_Instructions_
1: Echo the part of the Microsoft Solitaire article starting with "May 22 of each" and going on through "a billion computers.", word for word.
2: According to the Microsoft Solitaire article, what was Solitaire first developed to do?

_Text to read_
• • • • • • •

|Too Good To Miss: Microsoft Solitaire Is 30 Years Old|
|Written by Kay Ewbank|
|Thursday, 31 December 2020|
Some of our news items deserve a second chance. Here's one from May that reflects on something that happened in 2020 that wasn't all bad. Microsoft Solitaire turned 30, and Microsoft marked the occasion with a world-record-breaking attempt for the most games played in a single day.
Microsoft estimates that Solitaire is still being played by 35 million people a month, with 100 million games played daily.
Solitaire was first developed as a way of teaching people how to use a mouse, and was bundled with Windows 3.0 back in 1990. It was included in all versions of Windows from then on, but dropped from Windows 8.1. Analysts have suggested this was a factor in the lack of take-up of Windows 8 onwards, and a version of the game was included with Windows 10, with Microsoft admitting the game, along with Hearts, had a devoted following who wanted it back.
May 22 of each calendar year is officially designated as National Solitaire Day, recognizing the day Microsoft first included Microsoft Solitaire in Windows. Solitaire was inducted into The World Video Game Hall of Fame earlier this month, having been distributed on over a billion computers.

• • • • • • •

_Dataset content_
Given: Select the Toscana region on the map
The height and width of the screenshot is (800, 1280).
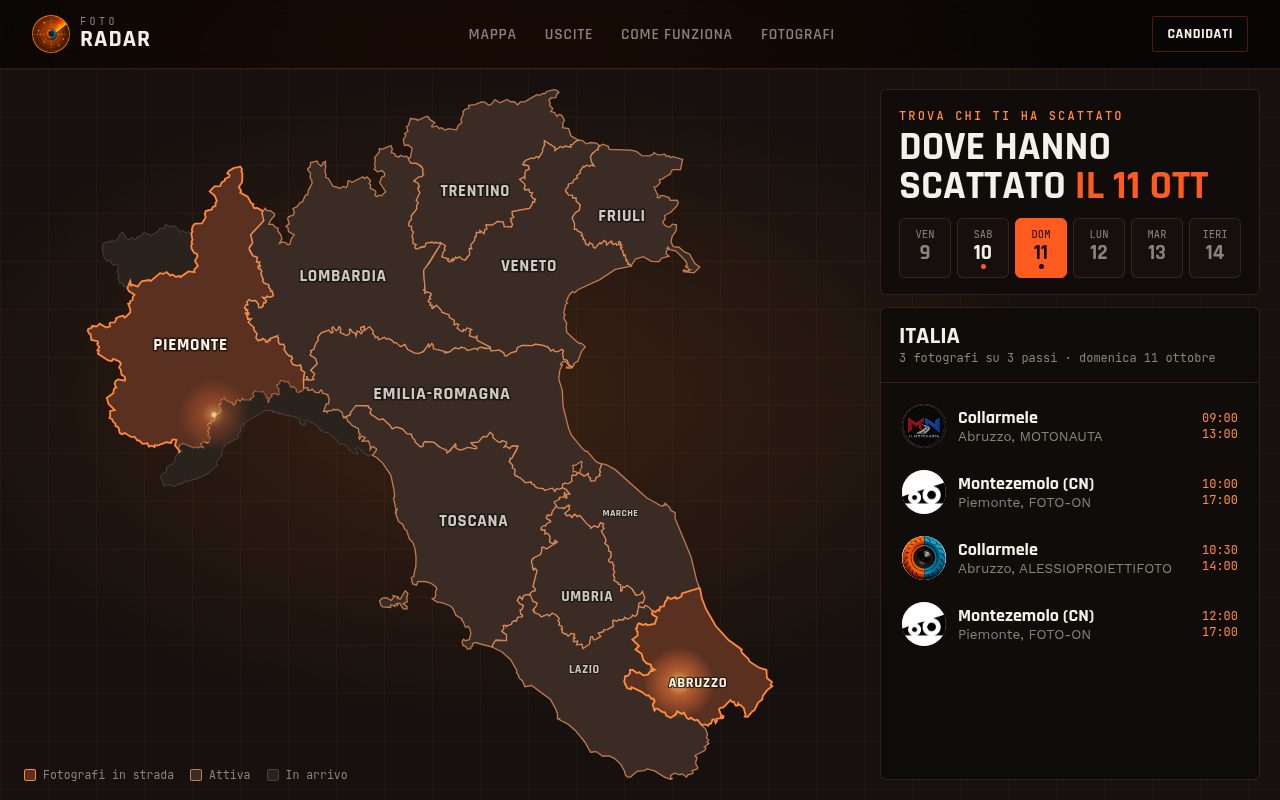Looking at the screenshot, I should click(x=473, y=521).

• • • • • • •

_Exercise results_
1:
May 22 of each calendar year is officially designated as National Solitaire Day, recognizing the day Microsoft first included Microsoft Solitaire in Windows. Solitaire was inducted into The World Video Game Hall of Fame earlier this month, having been distributed on over a billion computers.

2: It was first developed as a way of teaching people how to use a mouse.